» **Task statement**: Pull out the items from the line with "Where should I click to: Skip" up to and including the last line of the items, copying each line word for word. Leave the pictures out of your answer.

» **Data for the task**:

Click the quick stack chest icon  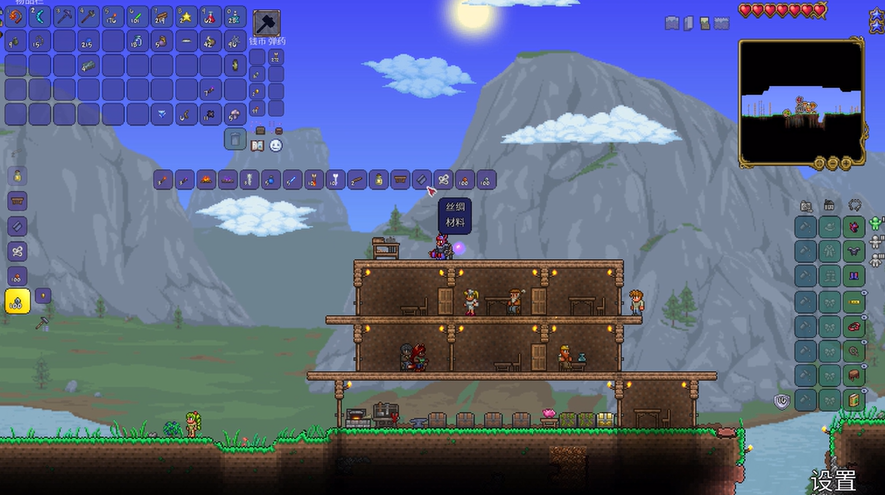260,130
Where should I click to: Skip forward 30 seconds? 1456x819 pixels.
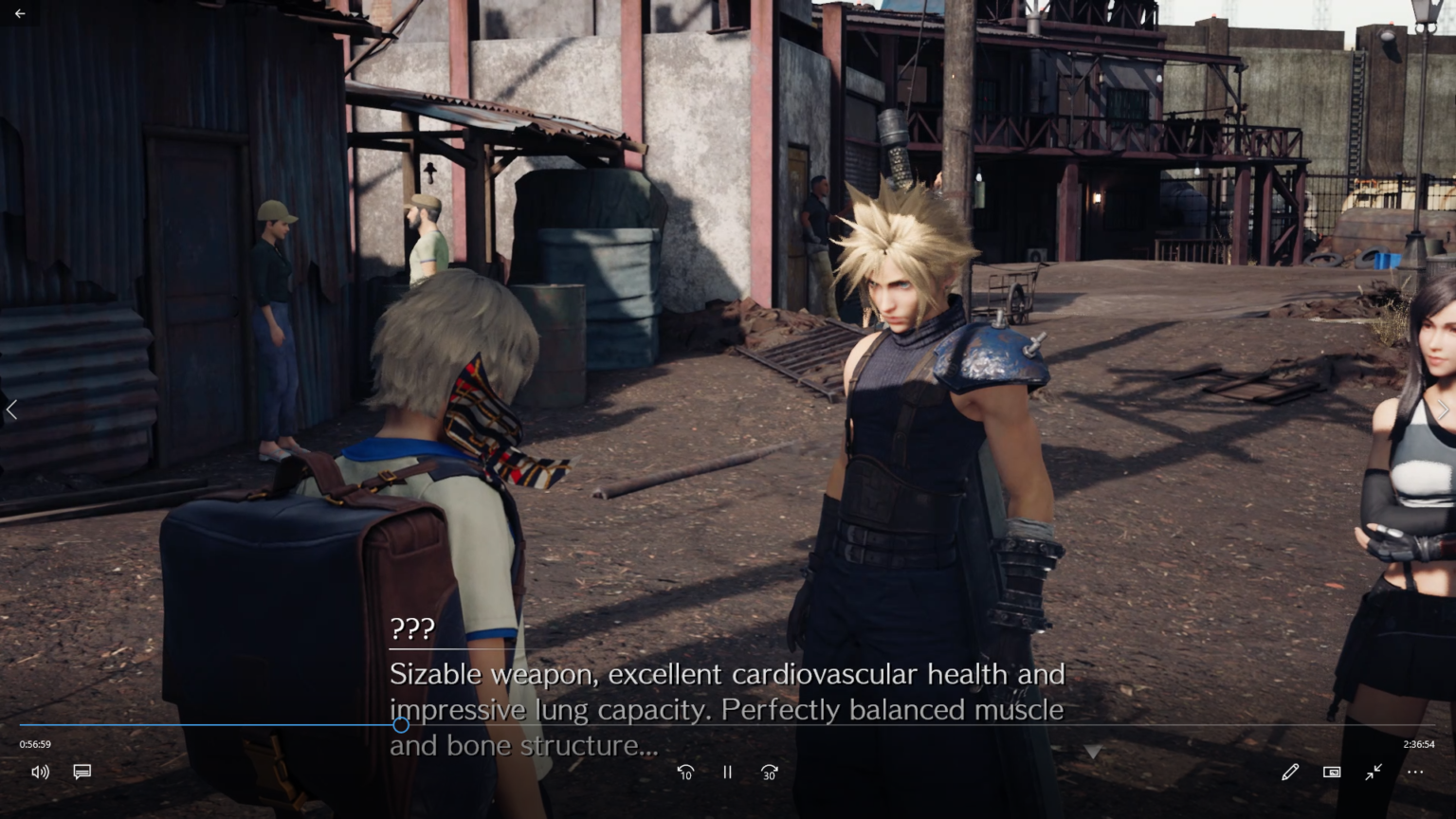point(769,773)
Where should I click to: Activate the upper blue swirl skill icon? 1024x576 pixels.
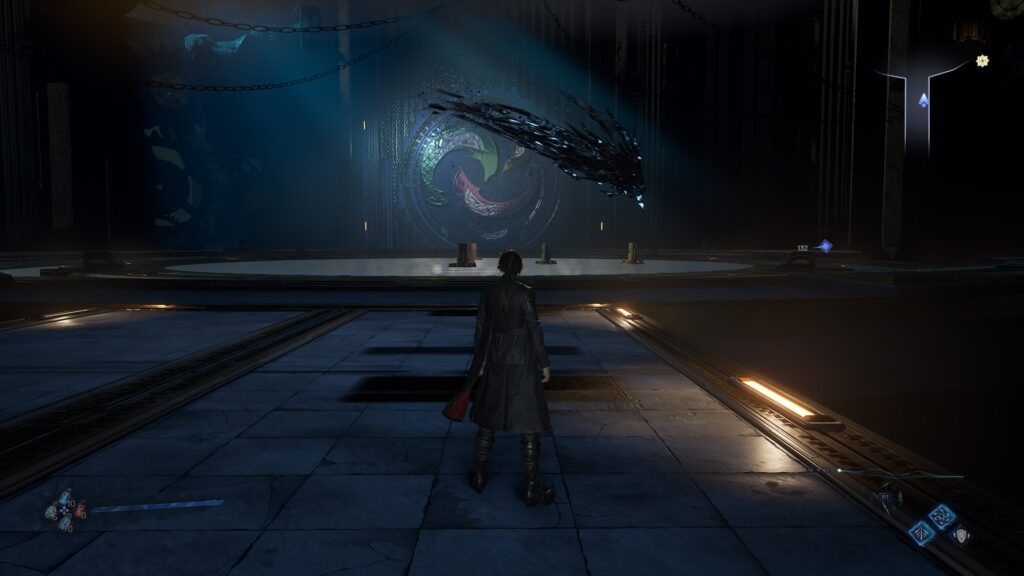pos(940,515)
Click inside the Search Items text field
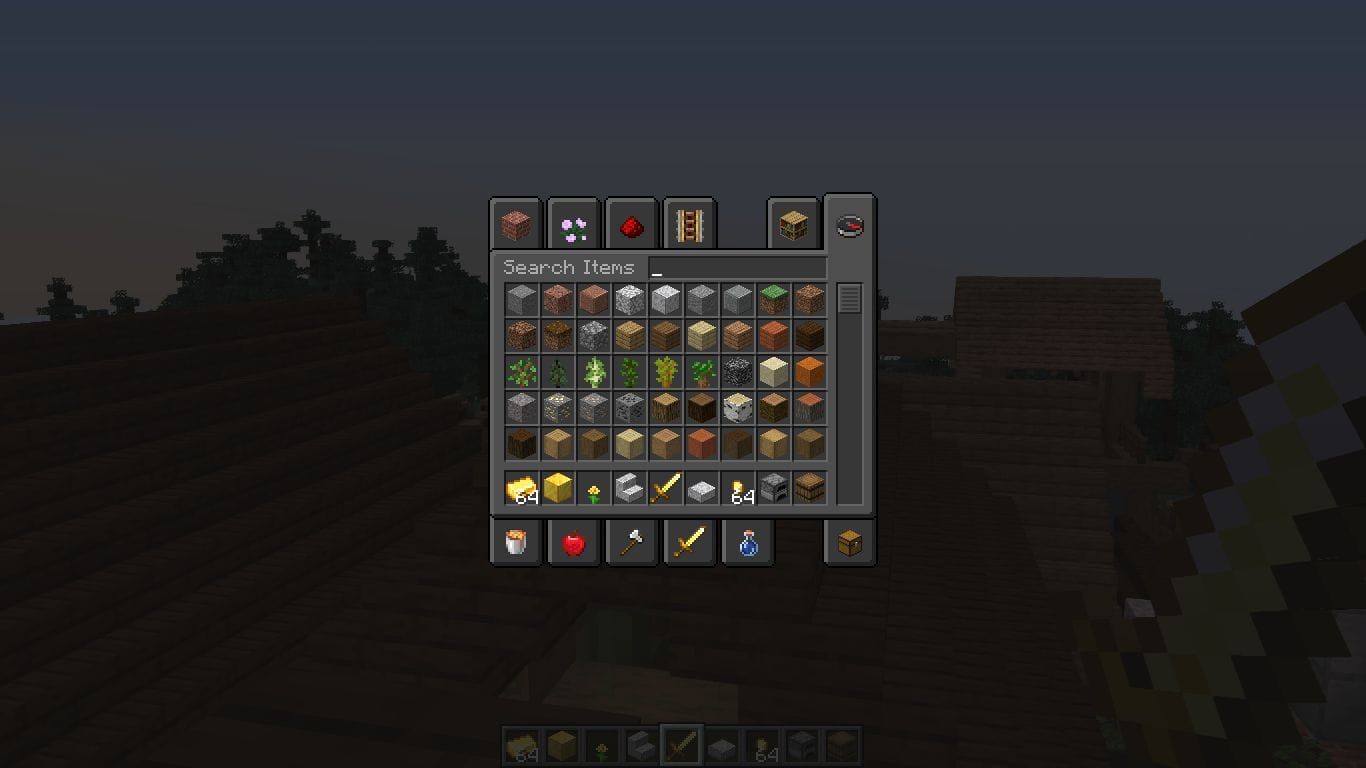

» **Result of the exercise**:
Where should I click to: Skip forward 30 seconds? 1456x819 pixels.
point(769,773)
Where should I click to: Activate the upper blue swirl skill icon? 1024x576 pixels.
pos(940,515)
Click inside the Search Items text field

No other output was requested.